Please give the lines from the one with "Where should I" through the end of the records again, replacing "screenshot" with "screen capture" and changing nothing else. Leave the pictures out of your answer.

** begin Excerpted records **

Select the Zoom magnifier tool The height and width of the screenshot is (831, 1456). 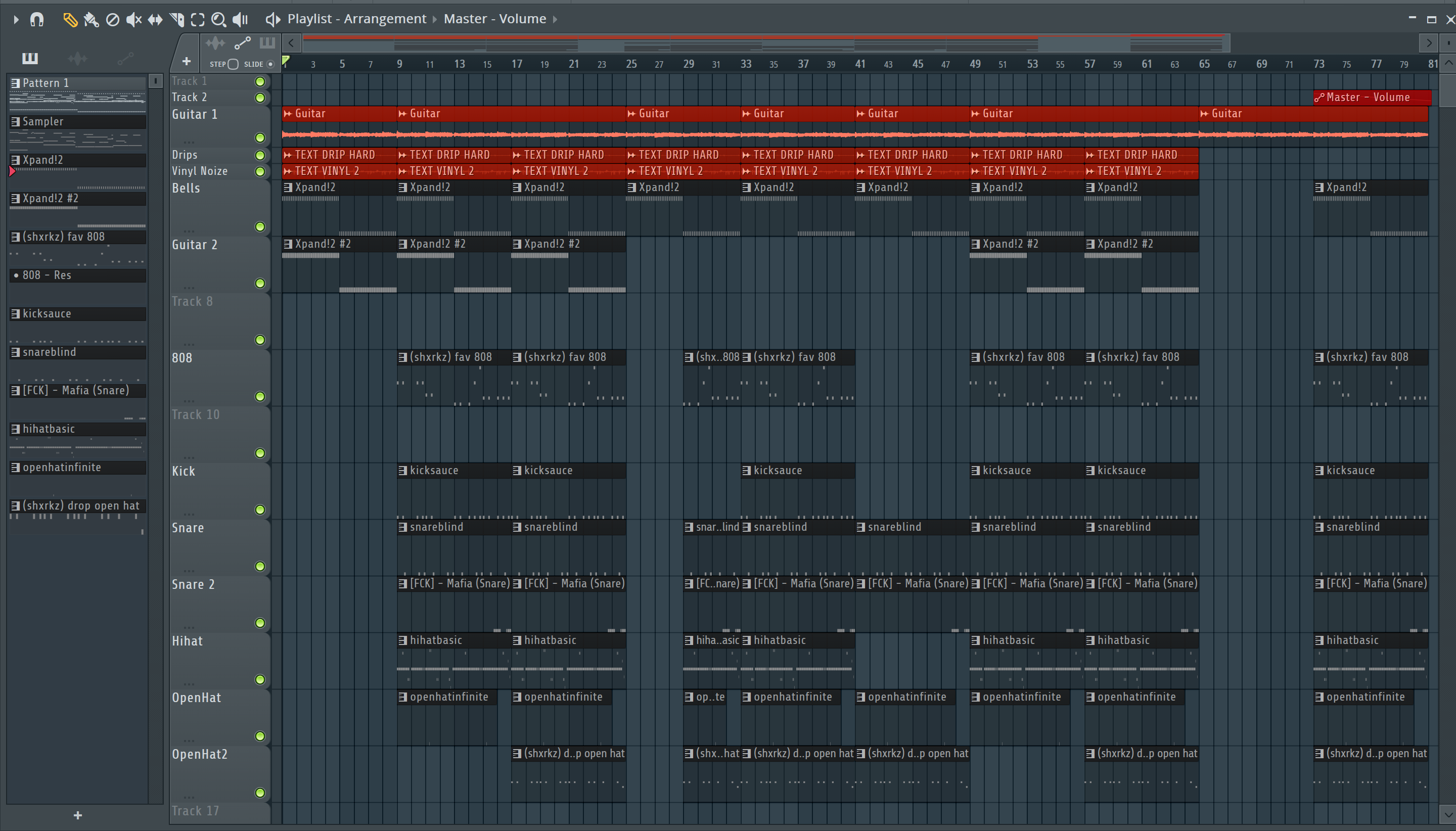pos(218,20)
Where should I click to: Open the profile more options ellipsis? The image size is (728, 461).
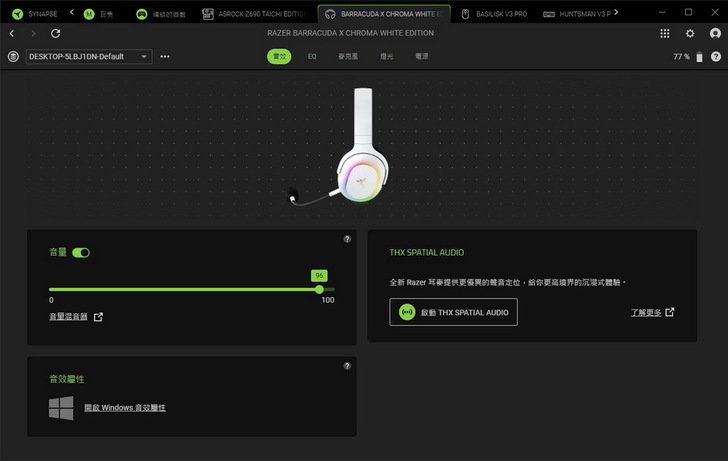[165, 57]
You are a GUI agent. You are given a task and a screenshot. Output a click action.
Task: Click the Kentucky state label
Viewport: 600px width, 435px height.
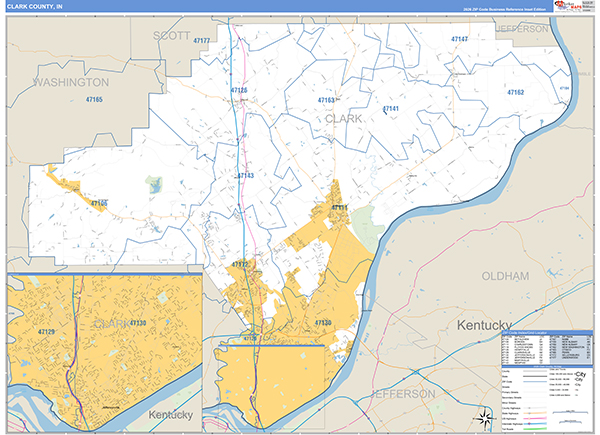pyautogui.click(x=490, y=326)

** end Excerpted records **

__Result of this task__
Where should I click to: Open the profile more options ellipsis? The image size is (728, 461).
[165, 57]
You are a GUI agent. You are given a task and a screen capture. Output a click action.
Task: Click the Kentucky state label
Viewport: 600px width, 435px height.
pyautogui.click(x=490, y=326)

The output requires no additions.